Implementation of the technology
Required resources
- Advanced 3D printers: The equipment is designed to work in a serial production environment.
- Systems for automation: Production lines integrated with 3D printers and robots to automatically finish parts.
- Production management software: Tools for planning, scheduling, and quality control in serial production.
- Quality control specialists: Experts responsible for monitoring and testing the quality of products.
- Print materials: Specialised materials of consistent quality, suitable for serial production.
Required competences
- Knowledge of 3D printing technology: Knowledge of serial production techniques and materials used.
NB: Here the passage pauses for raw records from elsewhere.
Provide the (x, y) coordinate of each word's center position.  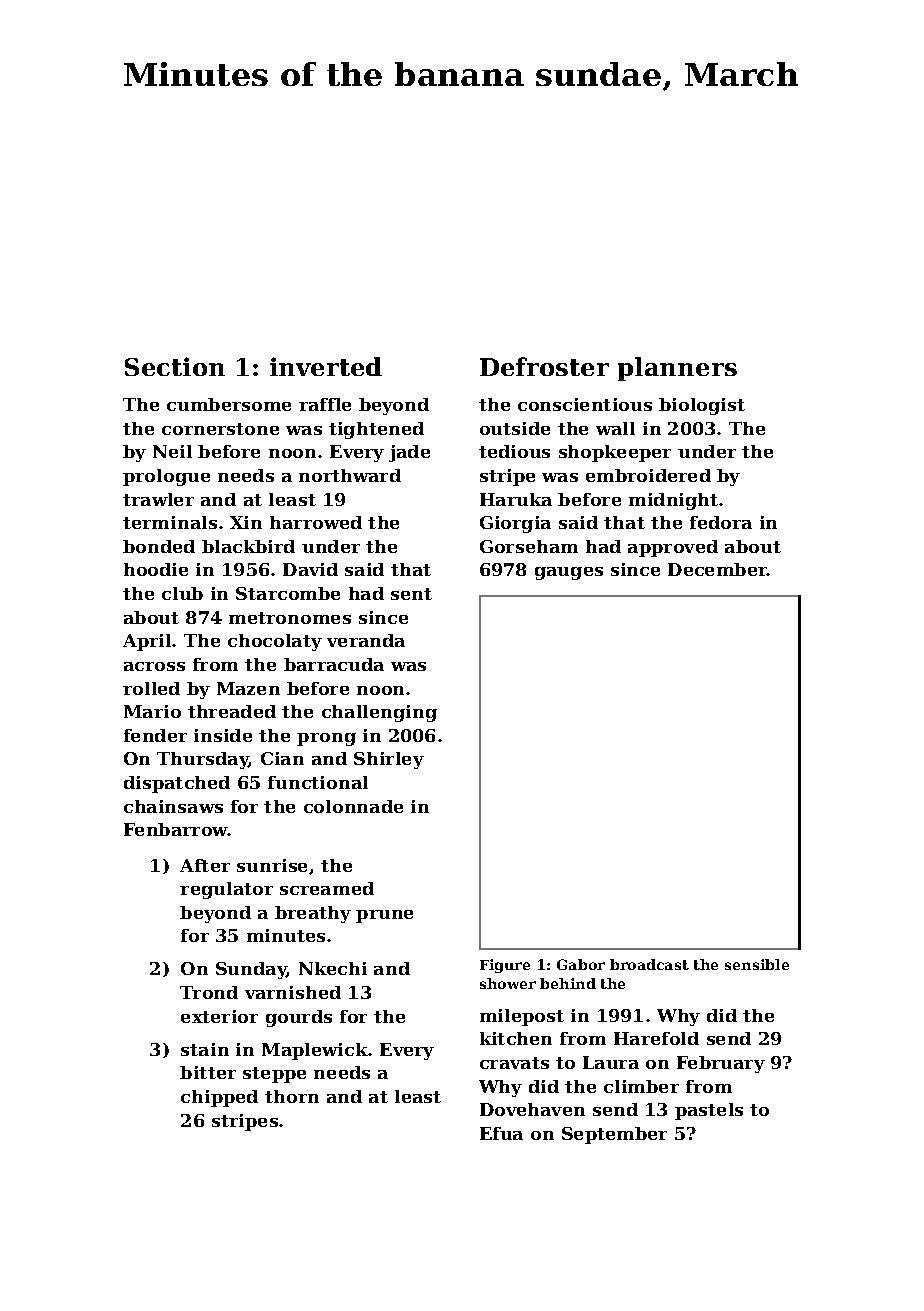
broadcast (649, 964)
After (205, 865)
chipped (219, 1098)
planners (677, 369)
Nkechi (333, 968)
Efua (501, 1133)
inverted (326, 366)
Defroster (544, 366)
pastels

- Quality control: Ability to monitor and verify quality in serial production.
- Production automation: Knowledge of integrating 3D printing with industrial automation.
- Production process management: Ability to plan and coordinate large production orders.
- Production safety: Knowledge of safety standards for serial production.
Environmental aspects
- Energy consumption: High energy demand of automated production lines and advanced systems for serial production.
- Emissions of pollutants: Emissions from laser sintering processes and metallic material processing as well as emissions of volatile organic compounds (VOCs) when printing with polymers.
- Waste generated: Problems with disposal of production waste, residual metallic powders, and resin residues.
- Recycling: Difficulties in recovering compound materials, such as composites or multilayer materials, which are used in advanced printing technologies.
- Raw material consumption: High demand for specialised raw materials for 3D printing, such as powdered metals, biocompatible polymers, and ceramic materials.
Legal conditions
- Standards for serial production: Quality and repeatability requirements for serial production, such as ISO standards (e.g. ISO 9001).
- Certification of materials and components: Regulations for certification of materials used in serial production (e.g. EN9100 aerospace standards).
- User safety: Standards for the safe use of printed products in critical applications, such as the medical or aerospace industries.
- Intellectual property protection regulations: Regulations for the protection of design rights and technology copy protection.
- Environmental regulations: Waste management and emission reduction regulations for serial production using 3D printing (e.g. REACH).